> [DO THIS]: Transcribe the entries below verbatim, beginning with the line containing "Toggle the accelerate crew training checkbox" and continuing through the final line of the entries.

> [RECORD SET]:
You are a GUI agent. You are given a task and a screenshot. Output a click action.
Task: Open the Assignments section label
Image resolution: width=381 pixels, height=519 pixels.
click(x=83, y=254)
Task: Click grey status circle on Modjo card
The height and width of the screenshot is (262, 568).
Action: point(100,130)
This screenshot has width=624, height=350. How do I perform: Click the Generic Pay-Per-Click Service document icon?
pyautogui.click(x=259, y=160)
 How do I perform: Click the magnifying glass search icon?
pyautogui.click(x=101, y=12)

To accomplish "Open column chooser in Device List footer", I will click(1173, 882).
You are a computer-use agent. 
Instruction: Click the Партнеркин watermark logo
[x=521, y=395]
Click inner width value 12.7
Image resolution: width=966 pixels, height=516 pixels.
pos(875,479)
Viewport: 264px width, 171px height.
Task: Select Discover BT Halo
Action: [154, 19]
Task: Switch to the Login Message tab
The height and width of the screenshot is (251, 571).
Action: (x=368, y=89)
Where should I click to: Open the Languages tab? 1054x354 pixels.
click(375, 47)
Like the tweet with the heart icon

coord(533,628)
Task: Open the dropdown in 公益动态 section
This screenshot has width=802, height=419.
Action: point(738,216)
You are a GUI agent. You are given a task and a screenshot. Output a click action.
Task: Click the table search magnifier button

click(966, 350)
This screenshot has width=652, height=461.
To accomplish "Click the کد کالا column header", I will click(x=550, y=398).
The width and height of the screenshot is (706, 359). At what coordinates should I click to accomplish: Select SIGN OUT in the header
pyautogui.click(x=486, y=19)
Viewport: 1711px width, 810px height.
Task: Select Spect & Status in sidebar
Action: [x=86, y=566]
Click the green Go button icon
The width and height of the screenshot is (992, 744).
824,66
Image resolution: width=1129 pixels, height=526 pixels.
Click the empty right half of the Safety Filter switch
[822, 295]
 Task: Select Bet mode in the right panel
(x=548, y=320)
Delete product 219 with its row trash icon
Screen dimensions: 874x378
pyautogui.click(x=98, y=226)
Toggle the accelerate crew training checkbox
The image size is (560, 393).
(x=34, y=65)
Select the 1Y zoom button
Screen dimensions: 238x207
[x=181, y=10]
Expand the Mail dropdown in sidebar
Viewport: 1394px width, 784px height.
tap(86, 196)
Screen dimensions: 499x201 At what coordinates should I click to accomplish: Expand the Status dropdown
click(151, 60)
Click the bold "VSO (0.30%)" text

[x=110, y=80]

> [TASK OUTPUT]:
Toggle the accelerate crew training checkbox
The image size is (560, 393).
(x=34, y=65)
Select the 1Y zoom button
Screen dimensions: 238x207
[x=181, y=10]
Expand the Mail dropdown in sidebar
Viewport: 1394px width, 784px height.
tap(86, 196)
Screen dimensions: 499x201 At what coordinates should I click to accomplish: Expand the Status dropdown
click(151, 60)
Click the bold "VSO (0.30%)" text

[x=110, y=80]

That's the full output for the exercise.